Once you’ve visited the Common and the Public Garden, head west across Arlington Street and stroll along Commonwealth Avenue. This eight-block stretch of the city is rich with things to do and see, including taking in the many murals and public art installations. One highlight is the Boston Women’s Memorial. Among the women honored here is Phillis Wheatley. Originally from West Africa, she was sold into slavery in Boston from the ship “Phillis” in the late 1700s. When her “Poems on Various Subjects, Religious and Moral” was released in 1773, she became a literary prodigy and the first African writer published in America. Other statues along the avenue include those of John Glover, Leif Erikson and Alexander Hamilton.
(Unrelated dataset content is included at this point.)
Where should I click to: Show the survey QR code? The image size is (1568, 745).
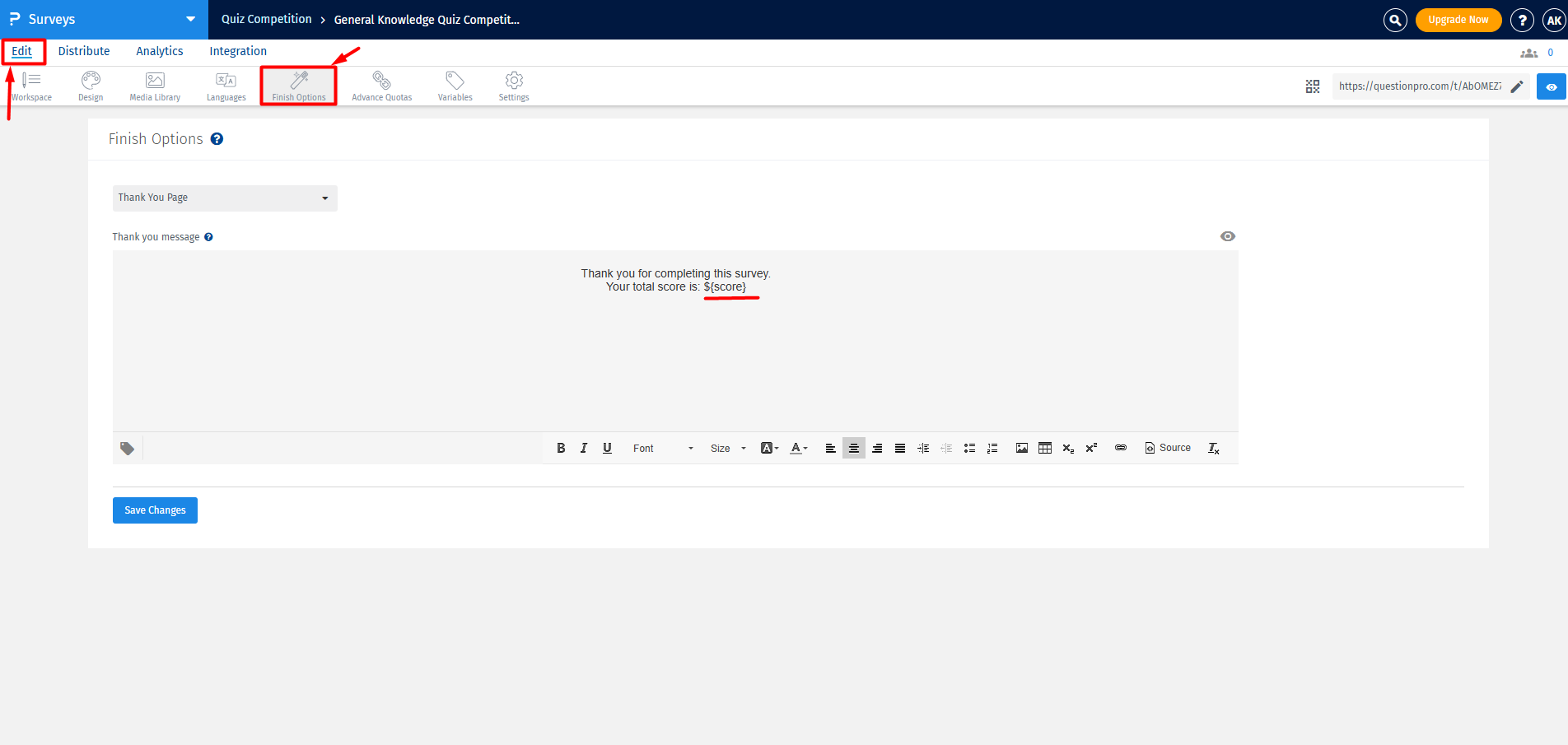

For contemporary public art, visit the Rose Fitzgerald Kennedy Greenway, a park that winds 1.5-miles through the heart of the city. Its public art vision is “to bring innovative and contemporary art to Boston through free, temporary exhibitions, engaging people in meaningful experiences, interactions and dialogue with art and each other.” Only a short, 10-minute walk from Boston Park Plaza, the Greenway’s stunning art and dramatic views of the city and inner Boston Harbor make for a memorable day.
Our city continues to keep its history and legacy of public art alive through many programs including “Paintbox”. Designed to recognize and celebrate local artists, the program makes utility boxes available for painting throughout Boston. Be sure to keep an eye out for these wonderful examples of local art as you explore our city.